Wells was at first reluctant to record the song, but eventually agreed, if only to get the standard $125 session fee payment. Eventually, "It Wasn't God Who Made Honky-Tonk Angels" outsold Thompson's "The Wild Side of Life," and launched the then little-known Wells to stardom. Years later, Wells told an interviewer she was shocked over the song's success and endurance. "Women never had hit records in those days. Very few of them even recorded. I couldn't believe it happened," she said.

Historian Charles Wolfe noted "It Wasn't God..." was one of the few notable exceptions to the rule of an answer song not enjoying the same success as the original.

In 2024, Rolling Stone ranked the song at #11 on its 200 Greatest Country Songs of All Time ranking.

===A familiar melody===
"The Wild Side of Life" and "It Wasn't God ..." are set to an apparently traditional tune used in the song "Thrills That I Can't Forget" recorded by Welby Toomey and Edgar Boaz in 1925, and more familiarly in the Carter Family's "I'm Thinking Tonight of My Blue Eyes" recorded in February, 1929, as well as the Rev. Guy Smith's "Great Speckled Bird"—popularized in 1936 by Roy Acuff. In view of the common associations, the correspondence was hardly accidental.

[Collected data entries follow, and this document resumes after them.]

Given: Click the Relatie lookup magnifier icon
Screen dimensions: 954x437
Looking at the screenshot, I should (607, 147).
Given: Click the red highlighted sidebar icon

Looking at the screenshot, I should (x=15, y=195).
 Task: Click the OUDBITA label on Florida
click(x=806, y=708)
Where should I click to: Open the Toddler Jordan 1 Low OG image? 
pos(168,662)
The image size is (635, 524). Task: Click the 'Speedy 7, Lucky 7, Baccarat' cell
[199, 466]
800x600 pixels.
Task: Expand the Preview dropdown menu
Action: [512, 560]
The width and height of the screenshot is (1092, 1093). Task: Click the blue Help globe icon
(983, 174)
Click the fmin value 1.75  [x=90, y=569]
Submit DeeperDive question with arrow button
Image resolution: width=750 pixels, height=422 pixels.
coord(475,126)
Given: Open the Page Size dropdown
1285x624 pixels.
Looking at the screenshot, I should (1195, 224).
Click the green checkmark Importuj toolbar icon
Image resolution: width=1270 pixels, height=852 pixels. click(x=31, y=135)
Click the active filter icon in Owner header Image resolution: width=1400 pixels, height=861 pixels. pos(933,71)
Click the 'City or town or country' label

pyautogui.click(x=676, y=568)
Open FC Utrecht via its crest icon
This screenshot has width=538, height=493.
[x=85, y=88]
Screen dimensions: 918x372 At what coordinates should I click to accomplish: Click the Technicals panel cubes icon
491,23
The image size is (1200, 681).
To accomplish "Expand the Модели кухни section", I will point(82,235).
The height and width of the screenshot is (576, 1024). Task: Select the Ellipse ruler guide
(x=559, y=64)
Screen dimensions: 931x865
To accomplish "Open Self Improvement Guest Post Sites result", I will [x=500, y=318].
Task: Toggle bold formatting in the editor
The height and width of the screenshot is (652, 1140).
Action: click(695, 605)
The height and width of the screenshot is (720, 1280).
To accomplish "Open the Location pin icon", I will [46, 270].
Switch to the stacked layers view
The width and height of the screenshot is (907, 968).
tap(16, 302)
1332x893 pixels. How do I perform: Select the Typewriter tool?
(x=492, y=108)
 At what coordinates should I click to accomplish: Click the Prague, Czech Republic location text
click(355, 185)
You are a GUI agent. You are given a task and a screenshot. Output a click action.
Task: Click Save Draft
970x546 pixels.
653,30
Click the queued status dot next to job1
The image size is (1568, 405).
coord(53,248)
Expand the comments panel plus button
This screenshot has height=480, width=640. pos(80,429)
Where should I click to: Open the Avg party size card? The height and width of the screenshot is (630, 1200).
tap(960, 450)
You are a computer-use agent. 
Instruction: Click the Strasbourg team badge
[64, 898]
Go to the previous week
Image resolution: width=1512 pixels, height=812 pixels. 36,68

The connection between these songs is noted in the David Allan Coe song "If That Ain't Country" that ends with the lyrics "I'm thinking tonight of my blue eyes/ Concerning a great speckled bird/ I didn't know God made honky-tonk angels/ and went back to the wild side of life."

In addition to Wells' vocals, husband Johnnie Wright played bass guitar and Jack Anglin played rhythm guitar. Paul Warren played fiddle and Shot Jackson played steel guitar, traits prevalent on many of Wells' biggest hits.

===Chart performance===

| Chart (1952) | Peak position |
|---|---|
| US Hot Country Songs (Billboard) | 1 |

The song ranked #51 on CMT's 100 Greatest Songs in Country Music in 2003.

==Cover versions==
Several cover versions of the song have been recorded, including the following:

- In 1971, Lynn Anderson also recorded a version of the song that became a Top 20 hit for her, for the album Songs That Made Country Girls Famous.
- In 1972, Ellen McIlwaine recorded the song for her debut solo album, Honky Tonk Angels.
- In 1973, Skeeter Davis recorded the song for her album The Hillbilly Singer.
- In 1976, Marianne Faithfull recorded a version of the song on her album Dreamin' My Dreams also later reissued as Faithless but the title was abridged as "Honky Tonk Angels" in both recordings. GACD 9.00545.
- In 1979, French Canadian singer Renée St-Pierre recorded a French version of this song under the title Une rose pour Maman (A rose for my mom).
- In 1981, the two songs ("Wild Side of Life" and "It Wasn't God Who Made Honky Tonk Angels") were combined into a duet by Waylon Jennings and Jessi Colter on their album Leather and Lace. That song reached No. 10 on the Billboard Hot Country Singles chart.
- In 1985, The two songs were also covered by the folk / rockabilly band The Knitters (a side project of the seminal LA punk band X) on a compilation album "Radio Tokyo Tapes, Vol. 3."
- Wells made a cameo guest-vocalist appearance on a cover version recorded by Dolly Parton, Loretta Lynn and Tammy Wynette, for the album Honky Tonk Angels.
- Early in her career, a then little known Parton also recorded a solo version of the song, including it on a 1963 Kitty Wells/Patsy Cline tribute album.
- In 2012, Terri Clark included a cover on her album Classic. Her version is preceded by audio of her grandmother singing the first verse of Wells' "This White Circle on My Finger".
- In 2014, Lasse Stefanz covered the song as "Älska, glömma och förlåta" on their Honky Tonk Rebels album.
- In 2026, Ella Langley covered the song on her sophomore album Dandelion. Charting at 83 on the Hot 100, and breaking the top 40 on the country charts at 32.